Week 3 – Cosmic Drift

Inspiration:

The idea behind the project came to me after visiting my uncle over the weekend. I sat with him for a while and heard his stories of watching the stars in the sky between his trips around the different emirates, so in turn, I wanted to create the natural beauty of space.

Concept:

Invisible attractors act as gravitational forces, pulling particles toward them like stars or planets pulling in celestial bodies. Adding turbulence (a random force similar to cosmic wind) makes the movement less predictable, introducing a layer of chaos and randomness. The result is a balance between order and disorder, where the attractors constantly influence the movers but never settle into perfect orbits.

Sketch:

Code Structure

The code is structured into different components to keep it organized and easy to manage:

Attractors: These are invisible points on the canvas that exert a gravitational pull on the movers. They are positioned randomly at the start and never move.
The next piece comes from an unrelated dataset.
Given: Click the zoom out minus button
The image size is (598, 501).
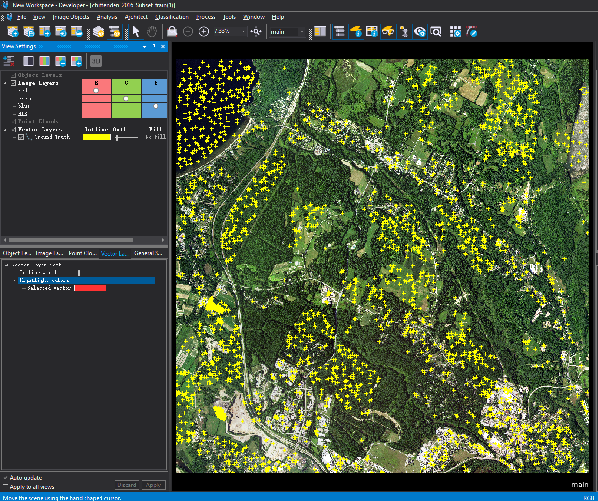Looking at the screenshot, I should 188,31.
Their forces influence the movers’ paths.

Movers: These are the visible particles that move based on the forces applied by the attractors and the random turbulence. They leave a fading trail behind them as they move, creating beautiful, fluid patterns.

Turbulence: This force adds an element of unpredictability by introducing small random pushes to the movers, making their motion more organic.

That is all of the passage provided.